Friday, 27 July 2018

Bypassing the paywall, legally

I've recently come across unpaywall, a web browser plug-in that spots when you are looking at the abstract of an academic article on a scholarly journal's website and adds in a link to a free version of the article, if one is available legally somewhere online. 

Many if not all journals which publish academic articles (and charge for them) allow authors to put copies of the articles (perhaps in some pre-publication format) up on their own websites or on institutional repositories.  At the University of Surrey, we have such a repository, and I thought I'd check to see if unpaywall will pick up articles that we've put there.

So, picking not quite at random an article of mine which is available free from our institutional repository here, I go to the Nuclear Physics A page where my article is published

Lo, with the unpaywall plug-in installed, I see a little green unlocked padlock logo on the right of the page, that is not usually there:

If I click on the logo, I get a pdf copy of my paper from the Surrey ePubs website.  This is handy!  For me, it will be most useful while travelling, since in my office I can download the journal articles through my institution's subscription for journals where they have one, which is most of the journals where I publish.  This is automatically detected through my computer's University IP address.  On the road, I have to rely on some sometimes clumsy methods of getting the University subscription recognised on a per-journal basis.

# Given request 1
Copy the rows verbatim, beginning at the line that contains "Viewport: 819px width, 1456px" and continuing through the end of the rows.

# Extracted material
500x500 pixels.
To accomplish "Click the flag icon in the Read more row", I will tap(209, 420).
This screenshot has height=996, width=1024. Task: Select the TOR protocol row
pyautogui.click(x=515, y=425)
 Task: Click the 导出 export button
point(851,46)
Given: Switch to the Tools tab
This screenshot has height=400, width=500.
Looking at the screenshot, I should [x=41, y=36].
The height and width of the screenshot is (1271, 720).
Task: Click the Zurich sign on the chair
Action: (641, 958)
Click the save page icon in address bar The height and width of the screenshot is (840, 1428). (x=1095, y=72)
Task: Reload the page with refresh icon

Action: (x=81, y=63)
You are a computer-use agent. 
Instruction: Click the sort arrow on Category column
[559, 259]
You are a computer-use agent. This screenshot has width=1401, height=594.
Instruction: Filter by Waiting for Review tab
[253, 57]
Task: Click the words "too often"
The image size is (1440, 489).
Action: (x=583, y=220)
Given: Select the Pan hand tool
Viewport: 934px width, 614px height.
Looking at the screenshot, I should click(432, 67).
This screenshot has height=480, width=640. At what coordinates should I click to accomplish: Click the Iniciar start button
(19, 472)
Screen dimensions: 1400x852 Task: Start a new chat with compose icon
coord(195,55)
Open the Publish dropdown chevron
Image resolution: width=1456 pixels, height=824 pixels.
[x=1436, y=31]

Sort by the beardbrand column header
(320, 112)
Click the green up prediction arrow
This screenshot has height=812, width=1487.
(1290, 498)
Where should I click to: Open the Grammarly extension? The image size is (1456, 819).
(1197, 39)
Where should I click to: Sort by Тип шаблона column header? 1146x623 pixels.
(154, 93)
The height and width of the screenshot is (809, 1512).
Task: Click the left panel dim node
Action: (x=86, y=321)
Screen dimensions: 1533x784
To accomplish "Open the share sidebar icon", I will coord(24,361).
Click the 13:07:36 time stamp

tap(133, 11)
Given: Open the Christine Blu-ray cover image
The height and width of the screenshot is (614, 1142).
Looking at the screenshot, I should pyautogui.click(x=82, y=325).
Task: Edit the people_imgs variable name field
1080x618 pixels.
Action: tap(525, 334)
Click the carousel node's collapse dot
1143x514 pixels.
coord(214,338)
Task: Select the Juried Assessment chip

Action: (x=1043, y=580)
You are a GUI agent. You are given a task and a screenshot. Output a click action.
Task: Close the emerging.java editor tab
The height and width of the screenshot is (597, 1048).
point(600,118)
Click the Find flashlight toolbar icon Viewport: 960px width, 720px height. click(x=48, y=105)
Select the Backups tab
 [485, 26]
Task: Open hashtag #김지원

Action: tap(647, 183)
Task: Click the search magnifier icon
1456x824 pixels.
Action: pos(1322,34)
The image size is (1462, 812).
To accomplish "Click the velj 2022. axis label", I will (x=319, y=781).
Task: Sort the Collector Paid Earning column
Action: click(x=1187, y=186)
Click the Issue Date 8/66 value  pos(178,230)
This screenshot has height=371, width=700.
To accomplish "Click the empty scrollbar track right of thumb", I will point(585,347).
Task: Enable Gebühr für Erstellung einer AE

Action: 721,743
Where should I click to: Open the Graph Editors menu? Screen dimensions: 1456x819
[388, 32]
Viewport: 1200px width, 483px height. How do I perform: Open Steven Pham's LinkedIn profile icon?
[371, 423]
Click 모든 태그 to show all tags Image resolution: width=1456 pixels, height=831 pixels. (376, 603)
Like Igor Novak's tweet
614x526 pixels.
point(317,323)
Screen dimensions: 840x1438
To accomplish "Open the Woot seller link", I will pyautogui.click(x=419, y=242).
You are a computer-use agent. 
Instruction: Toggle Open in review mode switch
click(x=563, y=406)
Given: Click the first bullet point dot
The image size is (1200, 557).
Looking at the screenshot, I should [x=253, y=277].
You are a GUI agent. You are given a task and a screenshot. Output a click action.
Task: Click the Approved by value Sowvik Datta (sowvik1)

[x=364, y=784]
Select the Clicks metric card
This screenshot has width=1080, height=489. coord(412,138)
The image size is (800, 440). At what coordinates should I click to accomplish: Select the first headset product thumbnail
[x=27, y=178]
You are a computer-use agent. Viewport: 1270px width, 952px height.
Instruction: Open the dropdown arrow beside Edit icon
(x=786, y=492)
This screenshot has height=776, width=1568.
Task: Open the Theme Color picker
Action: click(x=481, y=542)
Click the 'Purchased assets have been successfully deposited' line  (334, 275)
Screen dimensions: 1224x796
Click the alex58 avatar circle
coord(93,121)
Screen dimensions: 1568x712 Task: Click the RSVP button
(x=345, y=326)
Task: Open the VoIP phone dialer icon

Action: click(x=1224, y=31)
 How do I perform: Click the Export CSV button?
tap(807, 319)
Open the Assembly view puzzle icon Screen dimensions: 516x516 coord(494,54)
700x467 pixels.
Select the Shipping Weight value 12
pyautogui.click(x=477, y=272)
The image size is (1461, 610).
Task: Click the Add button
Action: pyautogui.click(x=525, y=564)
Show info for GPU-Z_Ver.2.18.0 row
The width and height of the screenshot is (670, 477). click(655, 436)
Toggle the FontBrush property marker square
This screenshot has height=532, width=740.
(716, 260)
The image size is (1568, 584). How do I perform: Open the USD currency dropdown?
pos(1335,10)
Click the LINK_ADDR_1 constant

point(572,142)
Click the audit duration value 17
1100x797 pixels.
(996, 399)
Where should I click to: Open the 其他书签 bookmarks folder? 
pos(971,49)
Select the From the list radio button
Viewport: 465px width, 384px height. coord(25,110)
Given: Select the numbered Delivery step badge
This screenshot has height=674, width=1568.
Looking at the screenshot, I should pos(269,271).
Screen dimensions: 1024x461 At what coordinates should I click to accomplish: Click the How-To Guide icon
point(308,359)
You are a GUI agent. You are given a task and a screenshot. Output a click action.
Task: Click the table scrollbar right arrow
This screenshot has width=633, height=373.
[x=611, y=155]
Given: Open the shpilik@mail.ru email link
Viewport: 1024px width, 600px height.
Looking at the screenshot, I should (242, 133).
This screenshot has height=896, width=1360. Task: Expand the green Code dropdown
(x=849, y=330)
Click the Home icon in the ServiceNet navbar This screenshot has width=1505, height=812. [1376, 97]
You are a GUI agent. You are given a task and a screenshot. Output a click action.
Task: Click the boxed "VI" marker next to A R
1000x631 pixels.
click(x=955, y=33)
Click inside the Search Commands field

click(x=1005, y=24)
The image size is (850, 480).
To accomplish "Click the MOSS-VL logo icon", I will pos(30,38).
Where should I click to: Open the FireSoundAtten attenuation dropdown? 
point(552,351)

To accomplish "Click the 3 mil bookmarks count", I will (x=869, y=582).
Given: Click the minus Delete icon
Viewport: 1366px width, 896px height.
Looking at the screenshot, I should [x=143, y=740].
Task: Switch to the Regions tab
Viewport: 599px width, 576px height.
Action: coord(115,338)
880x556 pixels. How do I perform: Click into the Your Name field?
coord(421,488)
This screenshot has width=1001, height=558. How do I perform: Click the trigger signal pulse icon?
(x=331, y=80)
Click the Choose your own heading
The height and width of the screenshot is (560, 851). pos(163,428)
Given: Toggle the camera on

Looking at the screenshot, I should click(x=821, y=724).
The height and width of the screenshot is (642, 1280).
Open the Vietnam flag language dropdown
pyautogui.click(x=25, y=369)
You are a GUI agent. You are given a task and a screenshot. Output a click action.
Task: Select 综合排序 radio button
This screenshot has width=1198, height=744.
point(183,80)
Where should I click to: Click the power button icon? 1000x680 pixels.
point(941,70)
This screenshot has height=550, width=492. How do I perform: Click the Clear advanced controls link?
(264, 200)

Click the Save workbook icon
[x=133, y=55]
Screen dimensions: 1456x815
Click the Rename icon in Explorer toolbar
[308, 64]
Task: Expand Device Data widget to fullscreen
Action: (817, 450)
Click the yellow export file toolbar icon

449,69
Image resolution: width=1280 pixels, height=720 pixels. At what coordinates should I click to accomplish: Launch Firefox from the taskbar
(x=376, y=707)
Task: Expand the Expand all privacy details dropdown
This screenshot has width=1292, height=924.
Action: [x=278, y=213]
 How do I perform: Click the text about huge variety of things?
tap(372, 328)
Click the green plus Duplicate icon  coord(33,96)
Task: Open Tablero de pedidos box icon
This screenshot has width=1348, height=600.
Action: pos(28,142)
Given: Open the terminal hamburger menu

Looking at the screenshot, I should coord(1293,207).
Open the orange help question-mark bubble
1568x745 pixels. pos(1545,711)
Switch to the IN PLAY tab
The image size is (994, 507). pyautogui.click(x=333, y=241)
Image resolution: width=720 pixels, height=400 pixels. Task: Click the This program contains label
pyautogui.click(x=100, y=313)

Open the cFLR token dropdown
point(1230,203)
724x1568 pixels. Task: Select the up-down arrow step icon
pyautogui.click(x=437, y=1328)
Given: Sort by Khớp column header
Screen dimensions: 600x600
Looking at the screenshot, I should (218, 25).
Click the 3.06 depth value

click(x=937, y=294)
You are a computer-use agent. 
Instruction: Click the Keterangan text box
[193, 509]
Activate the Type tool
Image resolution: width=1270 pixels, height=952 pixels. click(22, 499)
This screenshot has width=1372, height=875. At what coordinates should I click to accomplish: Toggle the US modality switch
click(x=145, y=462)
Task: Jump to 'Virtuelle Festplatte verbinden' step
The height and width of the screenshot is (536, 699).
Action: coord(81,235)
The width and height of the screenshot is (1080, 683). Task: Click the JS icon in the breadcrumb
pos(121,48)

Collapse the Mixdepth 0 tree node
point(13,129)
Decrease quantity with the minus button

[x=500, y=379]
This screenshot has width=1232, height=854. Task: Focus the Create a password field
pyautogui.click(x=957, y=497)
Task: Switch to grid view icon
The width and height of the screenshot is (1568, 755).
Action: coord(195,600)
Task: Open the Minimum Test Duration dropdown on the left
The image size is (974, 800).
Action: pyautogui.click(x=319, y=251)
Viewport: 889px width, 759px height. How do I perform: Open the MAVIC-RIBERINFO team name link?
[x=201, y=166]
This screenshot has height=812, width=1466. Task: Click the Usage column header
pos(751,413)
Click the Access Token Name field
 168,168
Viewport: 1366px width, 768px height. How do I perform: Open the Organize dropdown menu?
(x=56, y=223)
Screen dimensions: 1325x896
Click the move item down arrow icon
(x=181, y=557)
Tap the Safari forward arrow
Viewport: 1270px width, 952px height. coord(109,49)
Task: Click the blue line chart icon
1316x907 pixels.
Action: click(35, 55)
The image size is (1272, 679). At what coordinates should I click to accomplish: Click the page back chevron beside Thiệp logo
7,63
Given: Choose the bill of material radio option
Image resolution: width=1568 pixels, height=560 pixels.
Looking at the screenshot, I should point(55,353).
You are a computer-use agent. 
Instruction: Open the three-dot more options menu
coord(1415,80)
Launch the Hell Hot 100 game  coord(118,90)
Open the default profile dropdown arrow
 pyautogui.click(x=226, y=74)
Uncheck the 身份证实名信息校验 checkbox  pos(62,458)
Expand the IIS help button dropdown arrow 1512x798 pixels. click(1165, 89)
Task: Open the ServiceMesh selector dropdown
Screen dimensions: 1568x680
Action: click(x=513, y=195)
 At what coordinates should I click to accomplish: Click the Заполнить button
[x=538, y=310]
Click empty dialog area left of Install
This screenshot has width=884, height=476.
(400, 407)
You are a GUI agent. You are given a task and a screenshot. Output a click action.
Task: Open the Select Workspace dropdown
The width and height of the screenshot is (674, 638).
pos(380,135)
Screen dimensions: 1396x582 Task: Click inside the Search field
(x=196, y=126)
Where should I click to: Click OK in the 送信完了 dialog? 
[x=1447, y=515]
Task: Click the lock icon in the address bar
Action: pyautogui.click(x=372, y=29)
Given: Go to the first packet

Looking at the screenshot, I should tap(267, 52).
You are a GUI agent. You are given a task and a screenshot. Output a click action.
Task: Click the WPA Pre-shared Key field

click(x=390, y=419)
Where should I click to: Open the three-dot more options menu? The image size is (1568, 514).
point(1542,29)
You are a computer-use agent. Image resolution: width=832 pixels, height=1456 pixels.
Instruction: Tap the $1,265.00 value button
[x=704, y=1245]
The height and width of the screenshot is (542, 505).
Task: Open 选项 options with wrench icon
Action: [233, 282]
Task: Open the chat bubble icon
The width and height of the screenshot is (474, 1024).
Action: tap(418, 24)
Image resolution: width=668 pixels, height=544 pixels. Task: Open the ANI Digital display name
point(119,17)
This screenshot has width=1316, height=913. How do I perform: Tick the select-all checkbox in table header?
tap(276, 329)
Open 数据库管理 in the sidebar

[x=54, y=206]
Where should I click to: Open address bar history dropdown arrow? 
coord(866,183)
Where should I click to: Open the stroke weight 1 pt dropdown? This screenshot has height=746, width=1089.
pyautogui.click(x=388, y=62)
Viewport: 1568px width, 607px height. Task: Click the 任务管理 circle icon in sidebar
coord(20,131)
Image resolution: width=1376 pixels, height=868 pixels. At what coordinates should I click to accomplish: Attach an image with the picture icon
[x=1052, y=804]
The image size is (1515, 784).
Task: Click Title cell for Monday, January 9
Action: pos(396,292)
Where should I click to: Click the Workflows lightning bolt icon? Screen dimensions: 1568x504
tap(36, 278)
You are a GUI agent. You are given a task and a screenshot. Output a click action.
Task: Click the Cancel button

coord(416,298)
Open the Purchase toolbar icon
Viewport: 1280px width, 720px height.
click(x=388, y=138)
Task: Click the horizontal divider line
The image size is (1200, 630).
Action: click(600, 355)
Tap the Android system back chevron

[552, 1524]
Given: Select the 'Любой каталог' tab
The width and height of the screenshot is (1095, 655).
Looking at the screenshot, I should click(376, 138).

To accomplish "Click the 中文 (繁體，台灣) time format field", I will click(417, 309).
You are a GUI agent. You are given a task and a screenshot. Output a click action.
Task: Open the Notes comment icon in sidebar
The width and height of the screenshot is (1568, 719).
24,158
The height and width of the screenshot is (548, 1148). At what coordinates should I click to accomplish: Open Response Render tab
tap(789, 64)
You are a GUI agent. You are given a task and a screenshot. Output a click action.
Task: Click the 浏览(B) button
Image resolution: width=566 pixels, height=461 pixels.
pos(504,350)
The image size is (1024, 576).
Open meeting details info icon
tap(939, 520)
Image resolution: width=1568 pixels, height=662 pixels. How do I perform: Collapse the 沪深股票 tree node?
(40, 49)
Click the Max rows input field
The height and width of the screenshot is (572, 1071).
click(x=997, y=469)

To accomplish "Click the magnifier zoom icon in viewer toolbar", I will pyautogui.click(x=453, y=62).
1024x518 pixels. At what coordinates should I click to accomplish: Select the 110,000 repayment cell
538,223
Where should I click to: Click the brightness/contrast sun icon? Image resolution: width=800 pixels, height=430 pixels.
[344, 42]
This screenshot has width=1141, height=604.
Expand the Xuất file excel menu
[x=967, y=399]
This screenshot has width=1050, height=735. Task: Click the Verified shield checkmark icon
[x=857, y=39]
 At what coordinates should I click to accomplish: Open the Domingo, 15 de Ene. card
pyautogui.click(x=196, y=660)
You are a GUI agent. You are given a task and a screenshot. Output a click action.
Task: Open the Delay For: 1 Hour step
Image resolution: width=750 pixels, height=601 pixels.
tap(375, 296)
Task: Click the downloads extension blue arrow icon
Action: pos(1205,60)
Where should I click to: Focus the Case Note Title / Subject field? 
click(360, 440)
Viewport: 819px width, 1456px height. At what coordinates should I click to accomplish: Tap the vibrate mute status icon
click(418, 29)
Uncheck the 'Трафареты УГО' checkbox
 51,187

# Given request 2
Answer these questions from the post about unpaywall:
(a) Which university has the institutional repository the post mentions?
(b) Which journal's page does the post visit to find the article?
(c) What logo appears on the right of that page once the plug-in is installed?

# Correct output 1
Viewport: 819px width, 1456px height. At what coordinates should I click to accomplish: Tap the vibrate mute status icon
click(418, 29)
Uncheck the 'Трафареты УГО' checkbox
 51,187

# Correct output 2
(a) The University of Surrey
(b) Nuclear Physics A
(c) A little green unlocked padlock logo